Figure 6: Histogram for products sold In SP State.
Figure 6 has similar problems to Figure 4 and 5 however, it would show more information if than the others because the scope is much smaller. One of the most glaring problems is the exact same as figure 5, which is having too much on the X-axis. The majority of the problems can be fixed by reducing the scope of that data that we are trying to look at as well as not visualizing big sets and just listing them out in an organized fashion.
E-Commerce will only continue to grow world around the world, not just in Brazil and the United States. With the constant exponential growth and possibility for expansions being able to identity and eventually predict when and where warehouse should be places as well as where they should be place will help not only in day-to-day functions but in times of duress. The analysis and methods done had good intentions but did not achieve the desired result.

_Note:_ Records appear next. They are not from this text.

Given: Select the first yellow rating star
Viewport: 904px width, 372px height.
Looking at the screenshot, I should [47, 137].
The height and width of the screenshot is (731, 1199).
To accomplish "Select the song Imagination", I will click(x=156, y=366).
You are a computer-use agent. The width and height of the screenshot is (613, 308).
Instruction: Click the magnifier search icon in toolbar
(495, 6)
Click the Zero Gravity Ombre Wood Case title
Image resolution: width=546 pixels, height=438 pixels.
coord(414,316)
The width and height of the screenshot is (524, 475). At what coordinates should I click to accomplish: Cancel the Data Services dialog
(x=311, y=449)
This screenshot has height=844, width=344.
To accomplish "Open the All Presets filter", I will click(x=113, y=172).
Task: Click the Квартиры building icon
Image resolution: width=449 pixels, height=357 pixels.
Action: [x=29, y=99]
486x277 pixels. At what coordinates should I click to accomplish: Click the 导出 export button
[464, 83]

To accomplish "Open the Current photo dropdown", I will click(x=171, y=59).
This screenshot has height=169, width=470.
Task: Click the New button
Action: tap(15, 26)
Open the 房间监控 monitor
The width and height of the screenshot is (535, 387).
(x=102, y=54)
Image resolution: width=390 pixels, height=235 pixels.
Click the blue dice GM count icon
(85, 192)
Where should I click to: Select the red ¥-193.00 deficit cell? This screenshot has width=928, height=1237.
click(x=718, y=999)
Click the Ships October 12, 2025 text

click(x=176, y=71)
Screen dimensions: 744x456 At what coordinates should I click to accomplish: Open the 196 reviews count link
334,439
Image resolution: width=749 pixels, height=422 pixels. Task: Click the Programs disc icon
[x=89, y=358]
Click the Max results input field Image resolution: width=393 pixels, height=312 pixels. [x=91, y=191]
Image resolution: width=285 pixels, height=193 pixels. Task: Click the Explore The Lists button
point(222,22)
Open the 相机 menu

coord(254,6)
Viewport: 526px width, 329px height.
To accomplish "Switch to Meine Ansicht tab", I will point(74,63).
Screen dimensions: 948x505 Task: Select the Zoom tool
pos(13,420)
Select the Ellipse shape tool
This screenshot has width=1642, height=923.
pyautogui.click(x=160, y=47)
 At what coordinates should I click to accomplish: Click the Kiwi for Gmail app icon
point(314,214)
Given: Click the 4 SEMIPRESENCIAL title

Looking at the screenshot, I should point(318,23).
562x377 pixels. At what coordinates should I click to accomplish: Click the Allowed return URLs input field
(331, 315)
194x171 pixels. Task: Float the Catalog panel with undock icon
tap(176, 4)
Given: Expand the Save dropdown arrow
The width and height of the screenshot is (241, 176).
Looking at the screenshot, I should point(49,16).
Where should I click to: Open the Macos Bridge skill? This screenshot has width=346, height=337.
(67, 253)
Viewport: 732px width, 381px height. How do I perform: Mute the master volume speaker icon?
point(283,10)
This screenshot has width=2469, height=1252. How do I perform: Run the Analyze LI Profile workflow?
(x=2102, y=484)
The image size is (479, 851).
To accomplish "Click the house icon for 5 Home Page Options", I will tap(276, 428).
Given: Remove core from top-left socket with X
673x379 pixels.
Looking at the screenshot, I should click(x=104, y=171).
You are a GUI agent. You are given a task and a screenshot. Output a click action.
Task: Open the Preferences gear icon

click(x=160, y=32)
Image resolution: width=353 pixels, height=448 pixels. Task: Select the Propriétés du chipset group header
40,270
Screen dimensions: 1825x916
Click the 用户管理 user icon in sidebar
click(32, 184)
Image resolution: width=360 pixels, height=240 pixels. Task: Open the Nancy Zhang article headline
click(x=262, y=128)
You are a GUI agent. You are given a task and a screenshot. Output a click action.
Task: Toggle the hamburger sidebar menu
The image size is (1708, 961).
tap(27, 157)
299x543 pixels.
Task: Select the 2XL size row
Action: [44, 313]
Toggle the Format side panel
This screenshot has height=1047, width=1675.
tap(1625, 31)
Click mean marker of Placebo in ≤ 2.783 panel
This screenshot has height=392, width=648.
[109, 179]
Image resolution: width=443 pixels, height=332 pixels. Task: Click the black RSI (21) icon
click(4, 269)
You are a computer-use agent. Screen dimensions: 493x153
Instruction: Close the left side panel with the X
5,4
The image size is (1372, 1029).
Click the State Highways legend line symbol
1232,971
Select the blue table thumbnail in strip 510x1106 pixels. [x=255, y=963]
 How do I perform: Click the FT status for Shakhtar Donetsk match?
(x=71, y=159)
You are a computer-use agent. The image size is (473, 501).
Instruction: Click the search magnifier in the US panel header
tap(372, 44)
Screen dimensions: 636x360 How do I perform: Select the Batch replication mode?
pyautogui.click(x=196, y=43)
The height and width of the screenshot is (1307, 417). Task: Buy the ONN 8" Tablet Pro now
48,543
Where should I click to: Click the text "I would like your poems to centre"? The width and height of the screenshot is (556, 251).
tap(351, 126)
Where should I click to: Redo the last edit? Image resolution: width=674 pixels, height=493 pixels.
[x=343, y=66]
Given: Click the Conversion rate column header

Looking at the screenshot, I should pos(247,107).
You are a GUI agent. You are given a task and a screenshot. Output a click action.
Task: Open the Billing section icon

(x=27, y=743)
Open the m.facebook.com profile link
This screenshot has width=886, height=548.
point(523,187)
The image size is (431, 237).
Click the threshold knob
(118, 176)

The problems with the methodology and the analysis are the fact that the scope of the data that each graph was trying to visualize was just far too large and not organized inherently to accommodate the smaller scopes of data that was needed in order to perform a helpful analysis that could bring anything meaningful to observe. This in itself is a lesson about how to handle big data.
With accurate and precise data analysis it can be said that we can improve the logistical capability of all shipping company and companies that ship things. With improve logistics most items can be move more efficiently and consistently to customers with items that are order frequently. With the extra efficiency, if allocated correctly, could be used as a preemptive measure to allow for emergency supplies to always be able to be distributed on the supply chain regardless of the circumstance.
The author would like to thank Dr. Gregor Von Laszewski, Dr. Geoffrey Fox, and the associate instructors in the FA20-BL-ENGR-E534-11530: Big Data Applications course (offered in the Fall 2020 semester at Indiana University, Bloomington) for their continued assistance and suggestions with regard to exploring this idea and also for their aid with preparing the various drafts of this article.